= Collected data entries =
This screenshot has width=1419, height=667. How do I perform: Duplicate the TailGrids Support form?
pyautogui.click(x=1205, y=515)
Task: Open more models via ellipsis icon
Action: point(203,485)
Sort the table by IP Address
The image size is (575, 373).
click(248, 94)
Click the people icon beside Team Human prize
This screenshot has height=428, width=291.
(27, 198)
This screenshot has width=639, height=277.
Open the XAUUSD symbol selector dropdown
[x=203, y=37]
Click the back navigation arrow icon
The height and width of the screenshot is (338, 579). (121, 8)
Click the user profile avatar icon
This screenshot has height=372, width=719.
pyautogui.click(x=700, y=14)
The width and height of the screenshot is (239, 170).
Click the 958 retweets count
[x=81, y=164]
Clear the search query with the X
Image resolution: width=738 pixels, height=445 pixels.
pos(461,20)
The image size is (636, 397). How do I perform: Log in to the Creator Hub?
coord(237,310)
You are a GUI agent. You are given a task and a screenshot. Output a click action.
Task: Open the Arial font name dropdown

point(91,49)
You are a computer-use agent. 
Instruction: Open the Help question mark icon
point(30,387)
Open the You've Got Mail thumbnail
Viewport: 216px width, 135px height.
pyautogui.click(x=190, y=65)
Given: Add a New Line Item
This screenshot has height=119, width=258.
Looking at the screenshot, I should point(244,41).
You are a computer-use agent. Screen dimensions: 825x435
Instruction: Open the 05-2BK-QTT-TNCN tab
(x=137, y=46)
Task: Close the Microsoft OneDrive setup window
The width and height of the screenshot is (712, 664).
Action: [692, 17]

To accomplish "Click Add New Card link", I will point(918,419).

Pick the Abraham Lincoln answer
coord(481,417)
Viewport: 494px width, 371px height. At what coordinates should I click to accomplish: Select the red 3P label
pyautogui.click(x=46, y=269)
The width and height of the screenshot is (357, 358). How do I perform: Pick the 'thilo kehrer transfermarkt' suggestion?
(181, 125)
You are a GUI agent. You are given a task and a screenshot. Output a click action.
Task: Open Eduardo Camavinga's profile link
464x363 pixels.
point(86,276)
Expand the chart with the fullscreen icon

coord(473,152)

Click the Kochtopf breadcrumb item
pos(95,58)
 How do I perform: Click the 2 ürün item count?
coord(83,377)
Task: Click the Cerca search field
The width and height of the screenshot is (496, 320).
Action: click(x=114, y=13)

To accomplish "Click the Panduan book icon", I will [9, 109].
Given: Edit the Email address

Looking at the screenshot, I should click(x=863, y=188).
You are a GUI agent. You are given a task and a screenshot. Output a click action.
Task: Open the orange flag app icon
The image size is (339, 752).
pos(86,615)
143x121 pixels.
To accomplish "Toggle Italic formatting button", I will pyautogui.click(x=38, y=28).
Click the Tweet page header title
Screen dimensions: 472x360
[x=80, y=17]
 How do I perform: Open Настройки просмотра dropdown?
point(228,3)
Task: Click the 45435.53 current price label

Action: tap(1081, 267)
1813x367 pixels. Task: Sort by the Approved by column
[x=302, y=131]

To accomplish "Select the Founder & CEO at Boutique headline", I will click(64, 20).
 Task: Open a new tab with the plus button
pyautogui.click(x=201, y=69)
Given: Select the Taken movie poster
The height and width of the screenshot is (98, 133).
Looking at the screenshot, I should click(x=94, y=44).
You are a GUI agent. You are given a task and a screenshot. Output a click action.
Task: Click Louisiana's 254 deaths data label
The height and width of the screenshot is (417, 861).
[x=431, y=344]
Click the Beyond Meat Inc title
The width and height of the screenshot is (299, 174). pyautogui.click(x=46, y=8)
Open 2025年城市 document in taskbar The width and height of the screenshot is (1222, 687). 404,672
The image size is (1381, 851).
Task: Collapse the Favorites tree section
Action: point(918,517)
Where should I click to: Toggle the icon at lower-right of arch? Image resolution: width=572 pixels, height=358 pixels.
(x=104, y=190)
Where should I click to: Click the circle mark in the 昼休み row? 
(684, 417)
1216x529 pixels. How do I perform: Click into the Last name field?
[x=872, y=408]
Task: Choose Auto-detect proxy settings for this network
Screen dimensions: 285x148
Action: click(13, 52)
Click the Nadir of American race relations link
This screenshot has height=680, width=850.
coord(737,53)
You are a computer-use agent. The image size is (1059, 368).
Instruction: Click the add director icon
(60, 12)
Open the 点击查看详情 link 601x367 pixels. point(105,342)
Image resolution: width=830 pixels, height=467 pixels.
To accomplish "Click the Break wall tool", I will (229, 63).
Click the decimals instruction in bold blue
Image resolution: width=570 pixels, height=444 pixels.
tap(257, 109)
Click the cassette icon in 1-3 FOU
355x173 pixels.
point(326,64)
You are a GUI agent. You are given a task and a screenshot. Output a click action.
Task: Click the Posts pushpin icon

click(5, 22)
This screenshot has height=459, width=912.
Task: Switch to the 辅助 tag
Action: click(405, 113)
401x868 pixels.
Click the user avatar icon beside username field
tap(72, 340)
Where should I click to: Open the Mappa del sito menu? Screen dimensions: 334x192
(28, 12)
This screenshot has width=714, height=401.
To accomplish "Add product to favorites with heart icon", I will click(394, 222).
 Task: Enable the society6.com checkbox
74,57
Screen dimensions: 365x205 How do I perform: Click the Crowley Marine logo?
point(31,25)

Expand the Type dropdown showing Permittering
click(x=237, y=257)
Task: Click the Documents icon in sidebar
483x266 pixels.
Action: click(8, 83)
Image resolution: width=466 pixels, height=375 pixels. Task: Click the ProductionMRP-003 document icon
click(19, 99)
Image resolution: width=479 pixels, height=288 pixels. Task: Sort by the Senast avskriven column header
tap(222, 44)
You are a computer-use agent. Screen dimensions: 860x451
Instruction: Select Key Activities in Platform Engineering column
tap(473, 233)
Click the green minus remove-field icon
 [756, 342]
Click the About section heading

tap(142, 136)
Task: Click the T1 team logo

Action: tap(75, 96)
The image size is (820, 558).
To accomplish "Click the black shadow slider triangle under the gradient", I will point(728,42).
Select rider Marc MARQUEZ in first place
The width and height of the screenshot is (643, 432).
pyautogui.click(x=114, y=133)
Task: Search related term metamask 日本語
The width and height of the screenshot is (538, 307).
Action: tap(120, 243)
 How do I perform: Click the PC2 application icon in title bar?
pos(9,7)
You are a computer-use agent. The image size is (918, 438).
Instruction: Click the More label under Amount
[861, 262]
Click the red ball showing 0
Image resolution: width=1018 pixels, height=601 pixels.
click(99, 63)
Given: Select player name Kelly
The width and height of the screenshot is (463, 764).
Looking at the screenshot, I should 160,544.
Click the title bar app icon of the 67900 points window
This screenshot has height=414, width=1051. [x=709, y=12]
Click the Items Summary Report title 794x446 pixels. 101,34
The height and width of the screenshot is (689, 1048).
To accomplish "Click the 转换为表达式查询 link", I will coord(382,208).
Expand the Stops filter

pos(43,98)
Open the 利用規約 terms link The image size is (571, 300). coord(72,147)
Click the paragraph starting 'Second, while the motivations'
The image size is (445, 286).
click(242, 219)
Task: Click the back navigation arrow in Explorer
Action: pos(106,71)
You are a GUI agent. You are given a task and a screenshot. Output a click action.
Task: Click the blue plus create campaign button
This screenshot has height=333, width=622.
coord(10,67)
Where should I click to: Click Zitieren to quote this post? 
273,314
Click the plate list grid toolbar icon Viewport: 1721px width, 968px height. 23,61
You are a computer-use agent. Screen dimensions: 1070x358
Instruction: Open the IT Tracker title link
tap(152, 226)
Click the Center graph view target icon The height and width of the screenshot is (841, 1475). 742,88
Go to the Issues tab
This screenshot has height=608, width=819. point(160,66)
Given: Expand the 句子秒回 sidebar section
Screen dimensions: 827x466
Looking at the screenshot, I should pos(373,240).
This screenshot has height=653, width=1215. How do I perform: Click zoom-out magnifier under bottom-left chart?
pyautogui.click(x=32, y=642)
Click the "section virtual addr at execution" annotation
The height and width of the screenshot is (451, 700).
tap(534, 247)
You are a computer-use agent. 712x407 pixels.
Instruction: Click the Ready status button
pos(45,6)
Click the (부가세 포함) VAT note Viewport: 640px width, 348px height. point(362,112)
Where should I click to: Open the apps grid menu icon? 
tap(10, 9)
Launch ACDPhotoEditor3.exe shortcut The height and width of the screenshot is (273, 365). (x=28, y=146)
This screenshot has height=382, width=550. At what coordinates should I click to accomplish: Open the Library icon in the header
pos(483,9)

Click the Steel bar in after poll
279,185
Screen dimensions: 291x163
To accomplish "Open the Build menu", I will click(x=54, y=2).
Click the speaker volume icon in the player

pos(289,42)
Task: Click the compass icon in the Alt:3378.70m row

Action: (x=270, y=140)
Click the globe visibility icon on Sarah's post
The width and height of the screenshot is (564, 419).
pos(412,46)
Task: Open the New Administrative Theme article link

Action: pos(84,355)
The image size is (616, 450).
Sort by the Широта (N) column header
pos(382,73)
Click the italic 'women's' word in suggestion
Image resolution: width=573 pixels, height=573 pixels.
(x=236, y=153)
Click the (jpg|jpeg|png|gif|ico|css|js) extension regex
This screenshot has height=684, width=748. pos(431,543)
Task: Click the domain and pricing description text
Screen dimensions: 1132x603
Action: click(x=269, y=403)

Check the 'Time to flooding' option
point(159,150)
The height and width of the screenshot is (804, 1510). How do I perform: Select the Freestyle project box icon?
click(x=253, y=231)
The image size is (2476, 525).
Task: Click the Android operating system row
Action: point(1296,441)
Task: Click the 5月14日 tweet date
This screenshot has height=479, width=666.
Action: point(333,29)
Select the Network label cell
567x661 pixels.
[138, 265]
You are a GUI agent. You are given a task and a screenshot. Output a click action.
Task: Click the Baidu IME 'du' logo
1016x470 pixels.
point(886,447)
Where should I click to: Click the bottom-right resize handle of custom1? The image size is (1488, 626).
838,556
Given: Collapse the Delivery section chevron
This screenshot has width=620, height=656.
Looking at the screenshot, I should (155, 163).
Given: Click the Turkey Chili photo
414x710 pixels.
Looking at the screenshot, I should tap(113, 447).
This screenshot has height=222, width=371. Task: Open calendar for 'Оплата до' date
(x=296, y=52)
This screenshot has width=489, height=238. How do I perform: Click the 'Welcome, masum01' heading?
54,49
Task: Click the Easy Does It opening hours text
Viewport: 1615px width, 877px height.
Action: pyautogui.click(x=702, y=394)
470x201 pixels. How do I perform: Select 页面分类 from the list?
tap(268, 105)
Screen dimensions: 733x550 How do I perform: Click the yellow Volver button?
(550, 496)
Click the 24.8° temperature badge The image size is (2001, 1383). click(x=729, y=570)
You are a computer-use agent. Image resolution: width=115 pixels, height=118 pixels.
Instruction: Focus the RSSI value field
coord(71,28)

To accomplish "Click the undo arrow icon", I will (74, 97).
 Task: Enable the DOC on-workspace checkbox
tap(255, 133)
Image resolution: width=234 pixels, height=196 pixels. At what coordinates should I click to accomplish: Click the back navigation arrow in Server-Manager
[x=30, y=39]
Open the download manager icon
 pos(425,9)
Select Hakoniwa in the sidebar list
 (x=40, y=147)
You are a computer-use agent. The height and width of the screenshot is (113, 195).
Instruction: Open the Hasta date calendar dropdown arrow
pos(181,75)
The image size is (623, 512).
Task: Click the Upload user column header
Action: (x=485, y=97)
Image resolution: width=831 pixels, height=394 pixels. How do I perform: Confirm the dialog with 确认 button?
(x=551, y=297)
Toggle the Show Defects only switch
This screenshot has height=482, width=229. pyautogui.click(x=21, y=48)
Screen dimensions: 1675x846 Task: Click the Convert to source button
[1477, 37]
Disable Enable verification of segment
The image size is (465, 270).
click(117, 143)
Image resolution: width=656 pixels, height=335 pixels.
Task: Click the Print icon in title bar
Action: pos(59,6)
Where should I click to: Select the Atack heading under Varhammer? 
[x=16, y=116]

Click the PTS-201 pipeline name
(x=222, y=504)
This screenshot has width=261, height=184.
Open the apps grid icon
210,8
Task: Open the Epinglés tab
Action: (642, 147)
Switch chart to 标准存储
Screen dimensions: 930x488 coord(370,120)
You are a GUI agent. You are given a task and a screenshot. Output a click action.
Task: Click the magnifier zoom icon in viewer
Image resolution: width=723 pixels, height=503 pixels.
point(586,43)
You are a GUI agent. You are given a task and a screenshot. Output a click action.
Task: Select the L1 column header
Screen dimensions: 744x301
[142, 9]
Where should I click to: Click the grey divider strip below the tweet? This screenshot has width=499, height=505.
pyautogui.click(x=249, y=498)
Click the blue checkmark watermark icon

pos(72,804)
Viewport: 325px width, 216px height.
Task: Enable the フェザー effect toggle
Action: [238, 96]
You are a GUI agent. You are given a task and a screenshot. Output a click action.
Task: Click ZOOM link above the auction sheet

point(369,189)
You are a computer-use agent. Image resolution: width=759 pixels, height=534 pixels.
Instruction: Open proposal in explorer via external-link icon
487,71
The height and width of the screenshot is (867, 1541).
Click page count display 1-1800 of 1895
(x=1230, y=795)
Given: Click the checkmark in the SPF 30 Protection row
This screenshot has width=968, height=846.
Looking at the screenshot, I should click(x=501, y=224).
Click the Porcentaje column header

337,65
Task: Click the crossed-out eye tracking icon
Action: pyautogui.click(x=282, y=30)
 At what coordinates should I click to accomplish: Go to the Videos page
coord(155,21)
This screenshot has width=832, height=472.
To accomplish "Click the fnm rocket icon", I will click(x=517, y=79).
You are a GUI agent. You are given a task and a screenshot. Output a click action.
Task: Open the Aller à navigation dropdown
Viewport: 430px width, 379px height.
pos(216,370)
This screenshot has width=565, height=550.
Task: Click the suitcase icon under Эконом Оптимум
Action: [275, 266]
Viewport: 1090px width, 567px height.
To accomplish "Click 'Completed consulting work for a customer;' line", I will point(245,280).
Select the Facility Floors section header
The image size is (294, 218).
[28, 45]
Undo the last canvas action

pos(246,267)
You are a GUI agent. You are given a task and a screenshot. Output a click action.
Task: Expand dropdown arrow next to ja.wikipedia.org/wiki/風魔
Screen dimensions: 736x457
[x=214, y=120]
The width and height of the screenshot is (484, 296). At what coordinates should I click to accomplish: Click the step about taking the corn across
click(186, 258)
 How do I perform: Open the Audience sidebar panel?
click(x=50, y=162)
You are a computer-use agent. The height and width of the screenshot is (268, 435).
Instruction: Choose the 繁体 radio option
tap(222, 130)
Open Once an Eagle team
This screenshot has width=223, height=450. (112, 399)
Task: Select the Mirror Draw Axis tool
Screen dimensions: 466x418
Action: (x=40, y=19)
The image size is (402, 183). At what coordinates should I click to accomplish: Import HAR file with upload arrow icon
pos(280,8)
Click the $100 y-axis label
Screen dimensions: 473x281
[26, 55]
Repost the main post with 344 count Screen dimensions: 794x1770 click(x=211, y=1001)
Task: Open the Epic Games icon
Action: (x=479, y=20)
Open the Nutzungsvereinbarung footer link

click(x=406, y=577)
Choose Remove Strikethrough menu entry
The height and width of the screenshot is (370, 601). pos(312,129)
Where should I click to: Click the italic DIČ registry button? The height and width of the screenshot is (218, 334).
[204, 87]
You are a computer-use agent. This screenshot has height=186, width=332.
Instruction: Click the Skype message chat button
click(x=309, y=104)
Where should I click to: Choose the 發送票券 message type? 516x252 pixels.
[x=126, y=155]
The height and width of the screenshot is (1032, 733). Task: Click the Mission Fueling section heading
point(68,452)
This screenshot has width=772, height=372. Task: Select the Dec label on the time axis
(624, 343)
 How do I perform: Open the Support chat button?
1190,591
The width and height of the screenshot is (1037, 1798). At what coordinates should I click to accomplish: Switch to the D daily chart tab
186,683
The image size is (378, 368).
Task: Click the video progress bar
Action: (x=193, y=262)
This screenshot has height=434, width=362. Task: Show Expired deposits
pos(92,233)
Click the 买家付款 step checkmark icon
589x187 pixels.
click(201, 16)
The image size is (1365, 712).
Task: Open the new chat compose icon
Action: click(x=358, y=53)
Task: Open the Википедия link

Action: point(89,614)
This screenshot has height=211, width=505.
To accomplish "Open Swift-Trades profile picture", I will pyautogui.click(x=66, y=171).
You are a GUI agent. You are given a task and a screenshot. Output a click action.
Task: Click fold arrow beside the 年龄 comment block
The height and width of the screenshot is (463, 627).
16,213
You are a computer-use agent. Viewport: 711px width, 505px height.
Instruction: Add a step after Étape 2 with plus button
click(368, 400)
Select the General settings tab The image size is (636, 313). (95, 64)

= PROBLEM DESCRIPTION =
Look through the entries above; copy every line holding the string "text".

= SOLUTION TO THIS TASK =
Task: Click the domain and pricing description text
Task: Click the Easy Does It opening hours text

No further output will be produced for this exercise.